Last night's hearing was called after it emerged that the wrong accounts had been submitted to the FAI as part of the club's licence application.

When the decision was taken by the Rovers directors to put the club into examinership they were obliged to have a second audit of the books done and club officials claim that it was at this point it emerged that the figures presented to the association had been for 2003 rather than 2004.

An FAI official insisted last week that the problem was more complex than this but the Rovers position is that it was the club that drew the association's attention to the problem as soon as they became aware of it.

"I think we got a very, very fair hearing," said the club's chairman, Tony Maguire after the meeting. "We explained ourselves as openly and honestly as we could and I honestly felt that there was some sympathy in there for our position."

The hearing came on a day when "six or seven" separate parties expressed an interest in writing to the examiner in relation to taking over the club. At a meeting organised by the supporters group, the 400 club, last night the possibility of the fans making a bid for the club was also discussed but it seems more likely that such a move would involve the supporters taking a minority holding.

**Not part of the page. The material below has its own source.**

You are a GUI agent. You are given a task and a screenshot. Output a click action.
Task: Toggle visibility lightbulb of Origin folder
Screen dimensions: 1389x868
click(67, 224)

The National League Supporters Association, meanwhile, has reacted angrily to the news that it will receive substantially fewer tickets for the Israel game than it has for other international matches over the last two years.

The organisation described the block booking arrangement they had with the association as "fraudulent" but Merrion Square sources say the particular deal struck with the organisation made tickets available on the basis that the visiting association did not, as the Israelis have, take up their full allocation of seats for a competitive game.